Immer wieder glaubt er solche Begegnungen zu haben, sie verfolgen ihn in den Schlaf, entwickelten sich zu Albträumen, lassen ihm Trugbilder von tanzenden Gestalten in der Dunkelheit sehen, flüsternde Stimmen hören und an manchem Morgen wacht er völlig erschöpft und sich krank fühlend auf.
Er träumt von wilden Jagden durch den Wald, immer hinter irgendwelchen Schatten her, von wilden Tänzen rund um den Friedhof des Dorfes und immer wieder sieht er sie, ihren wunderbaren Körper in dunkle Umhänge gehüllt, seine Schönheit nur erahnen lassend, mit fliegenden Haaren und tief in den Höhlen liegenden Augen ihn anstarrend.
Einige Monate nach dem Verschwinden des Mädchens wird die Baronin krank. Er ist sich sicher, dass auch die Baronin diese seltsamen Erscheinungen hat und sich ebenso, wie er, die Schuld am Tod des Mädchens gibt.
Sie wird immer
blässer, schleicht nächtens durch das Schloß und nimmt fast keine Nahrung zu
sich, bis sie eines Tages stirbt.
In der Nacht ihres
Todes heulen die Hunde im Hofe jämmerlich und es sind undefinierbare Geräusche
zu hören, dunkle, unbekannte Gestalten schleichen in den Gängen herum und ein
starkes, tobendes Unwetter fegt über das Schloß.

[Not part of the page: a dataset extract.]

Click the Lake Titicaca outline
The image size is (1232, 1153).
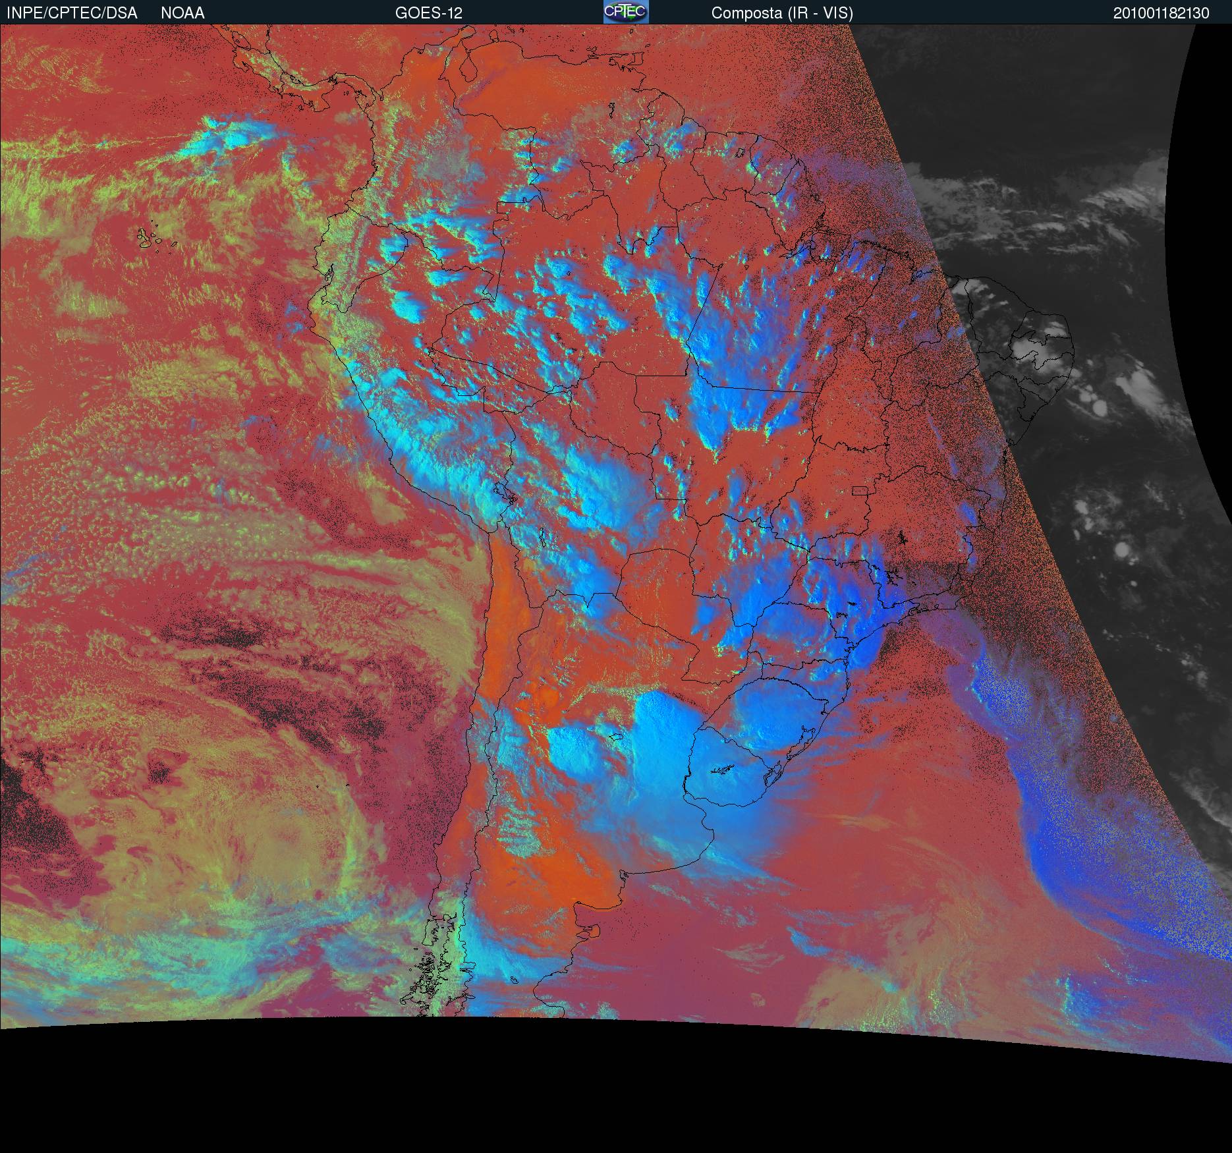(503, 493)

Man munkelt, der Sarg der Baronin sei leer, sie sei in das Reich der Untoten gegangen und manchmal sieht man sie in dunklen Nächten gemeinsam mit unheimlichen Gestalten durch den Wald eilen. Die Menschen im Dorf meiden den Wald zusehends, sogar die Forstarbeiter gehen nie mehr alleine hinein. Und wenn sie hineingehen, dann nur bei Tage.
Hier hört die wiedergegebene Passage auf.